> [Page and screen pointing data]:
☆ ☆ ☆ ☆ ☆
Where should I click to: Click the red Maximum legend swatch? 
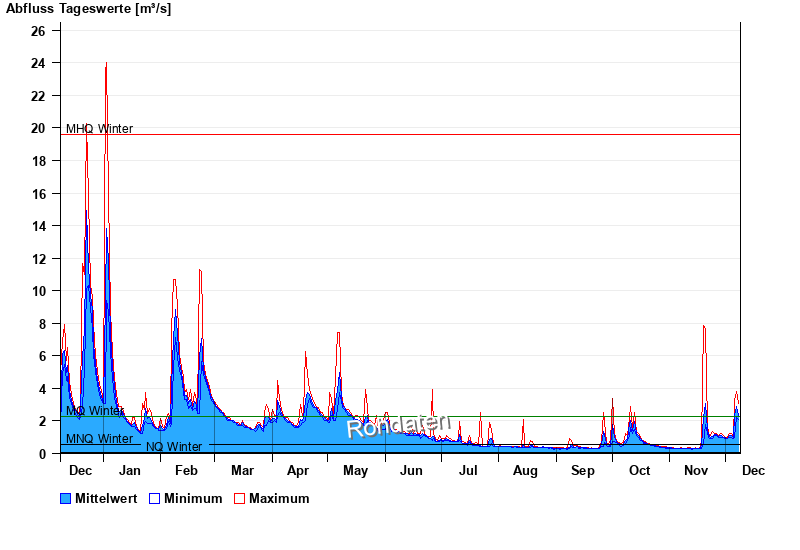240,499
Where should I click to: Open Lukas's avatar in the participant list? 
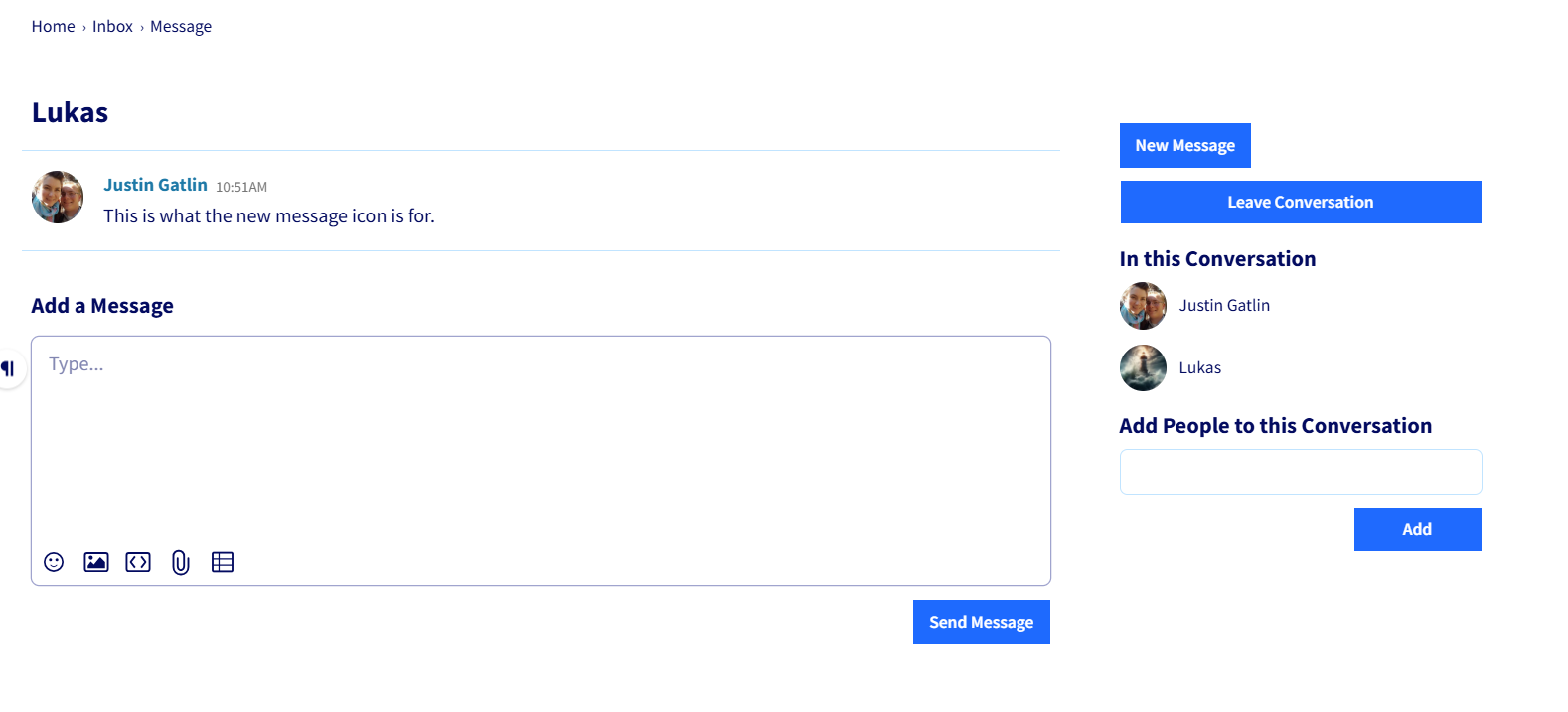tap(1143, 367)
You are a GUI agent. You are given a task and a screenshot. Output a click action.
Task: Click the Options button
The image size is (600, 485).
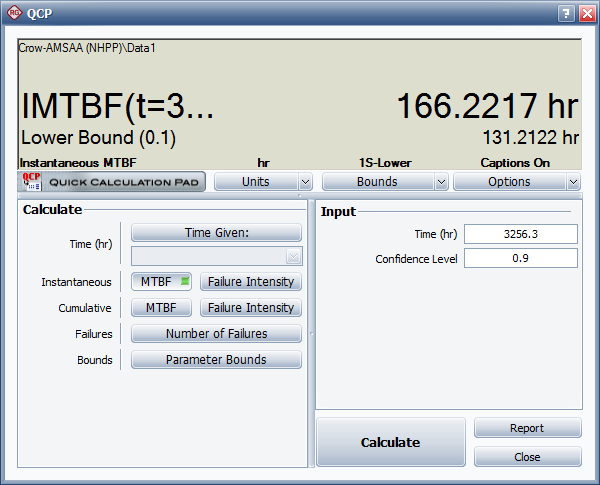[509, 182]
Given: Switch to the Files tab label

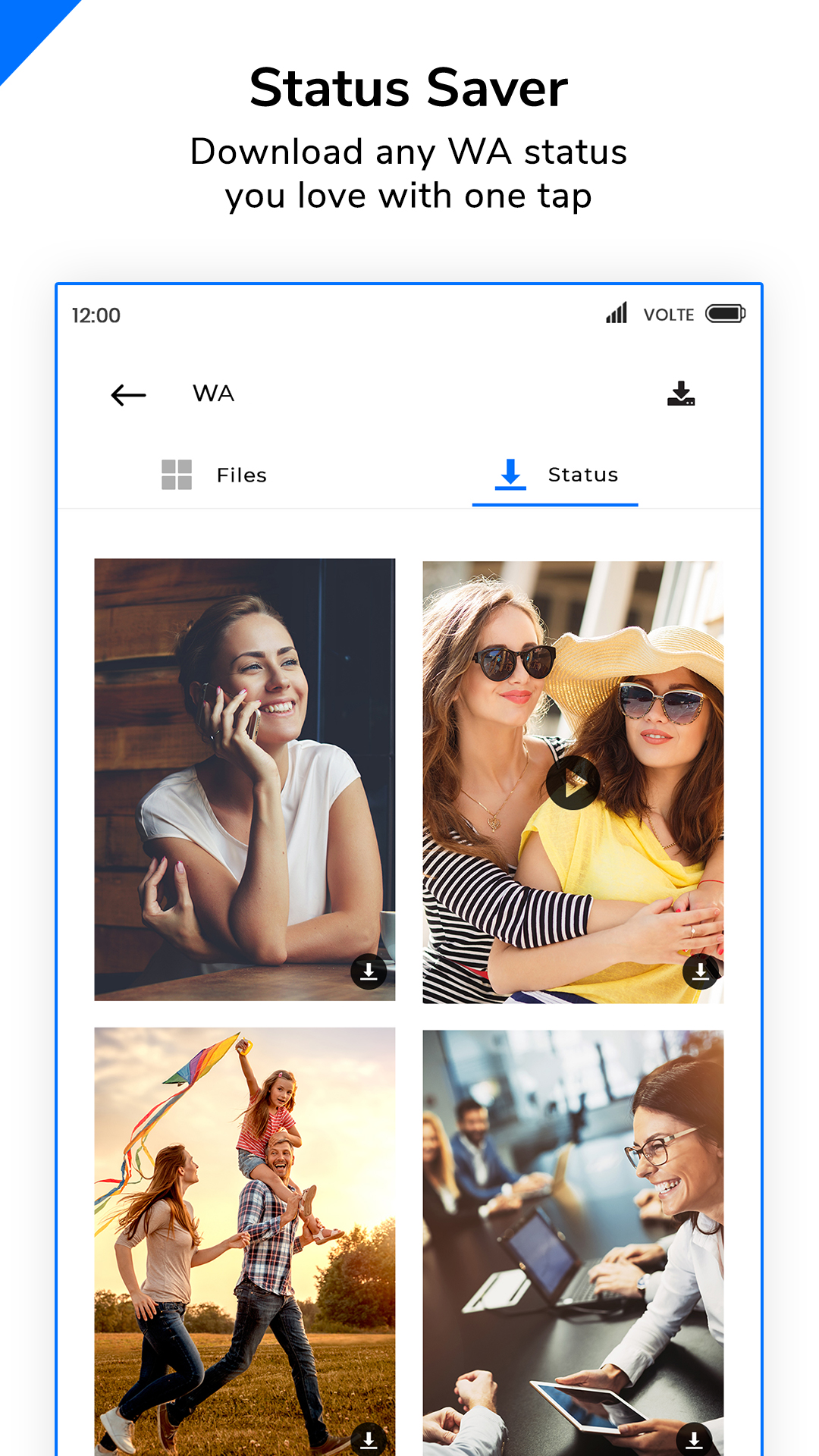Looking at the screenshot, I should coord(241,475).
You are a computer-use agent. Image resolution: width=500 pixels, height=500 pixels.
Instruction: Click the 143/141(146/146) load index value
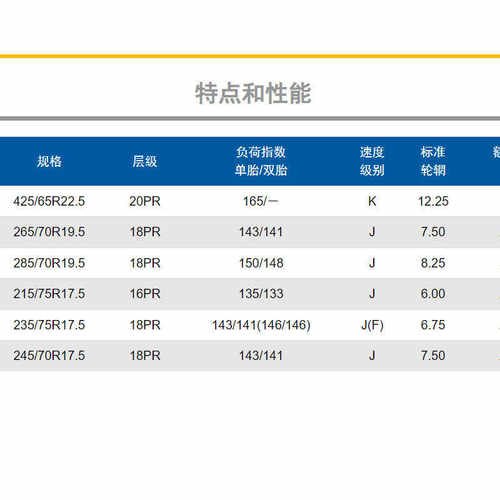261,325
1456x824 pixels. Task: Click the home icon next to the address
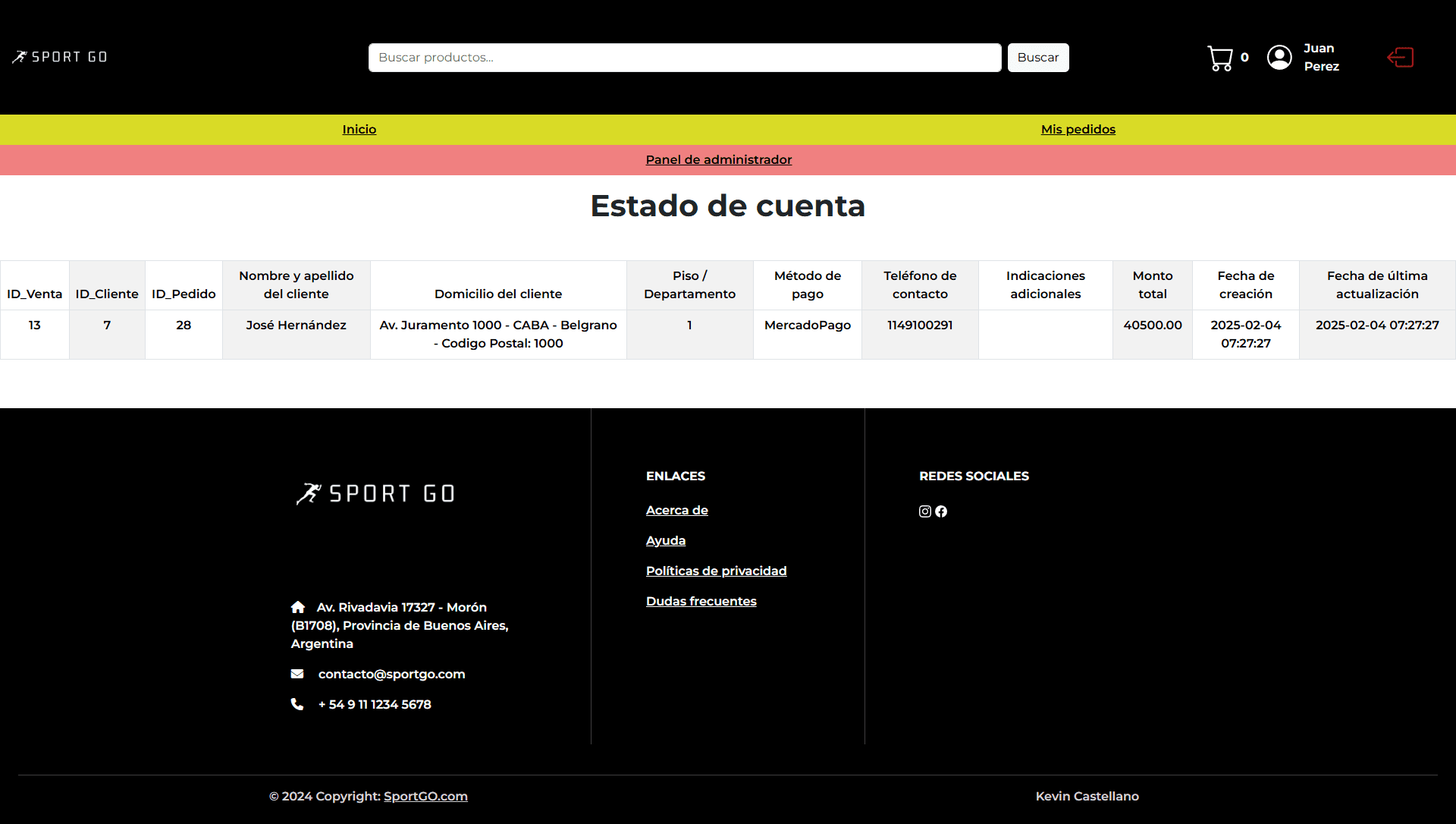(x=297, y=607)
☆ ☆ ☆ ☆ ☆
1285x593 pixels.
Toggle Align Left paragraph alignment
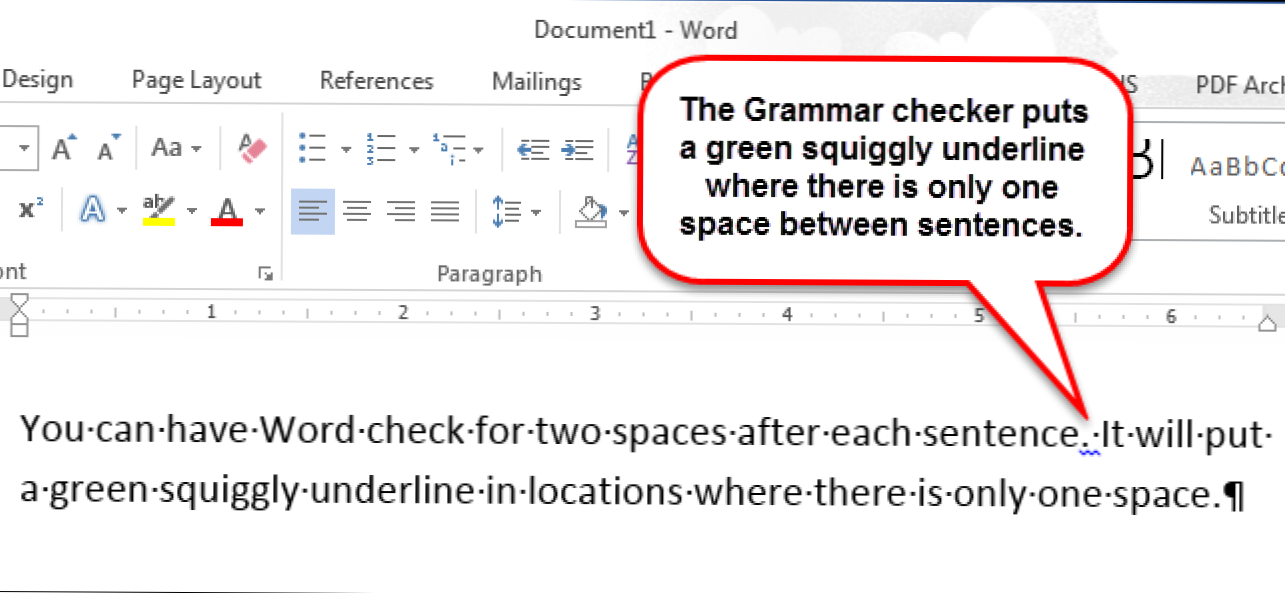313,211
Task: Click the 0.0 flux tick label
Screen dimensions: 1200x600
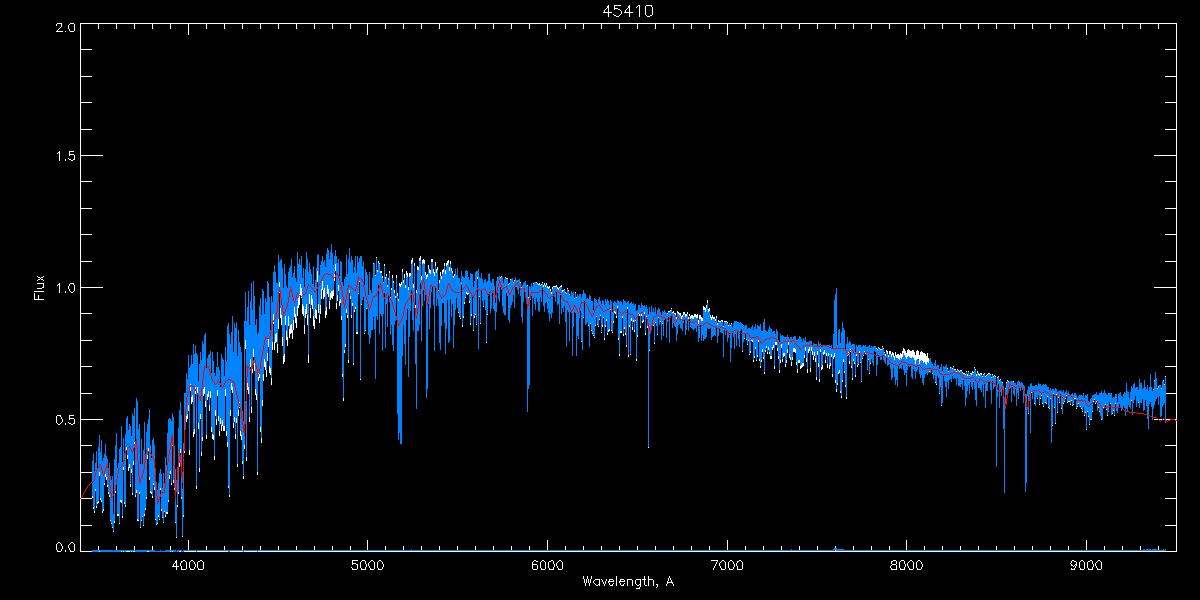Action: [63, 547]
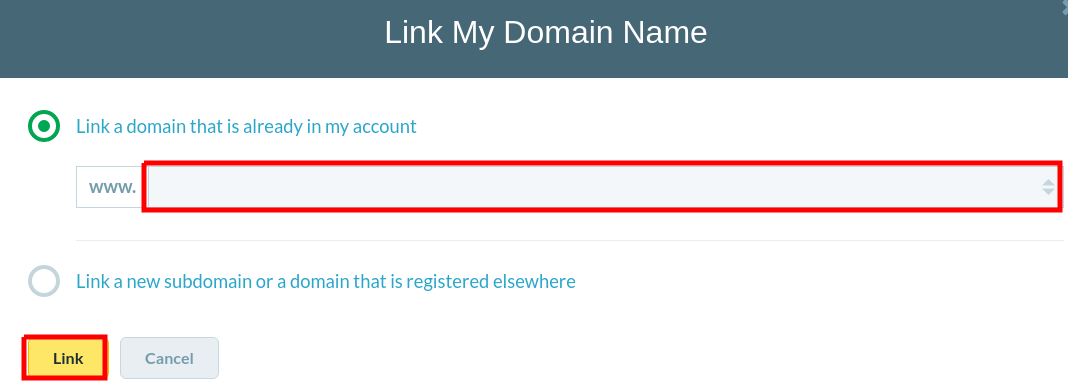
☆ ☆ ☆ ☆ ☆
Render everything from the line containing "Where should I click to: Click" down to the line containing "(x=297, y=607)" as a numbered list, skipping blank lines. Leave the pictures out of your answer.

> [Finished task]:
1. Where should I click to: Click the red Maximum legend swatch? 
2. 240,499
3. Where should I click to: Open Lukas's avatar in the participant list? 
4. tap(1143, 367)
5. You are a GUI agent. You are given a task and a screenshot. Output a click action.
6. Task: Click the Options button
7. The image size is (600, 485).
8. [509, 182]
9. Given: Switch to the Files tab label
10. Looking at the screenshot, I should coord(241,475).
11. You are a computer-use agent. Image resolution: width=500 pixels, height=500 pixels.
12. Instruction: Click the 143/141(146/146) load index value
13. 261,325
14. 1456x824 pixels. Task: Click the home icon next to the address
15. (x=297, y=607)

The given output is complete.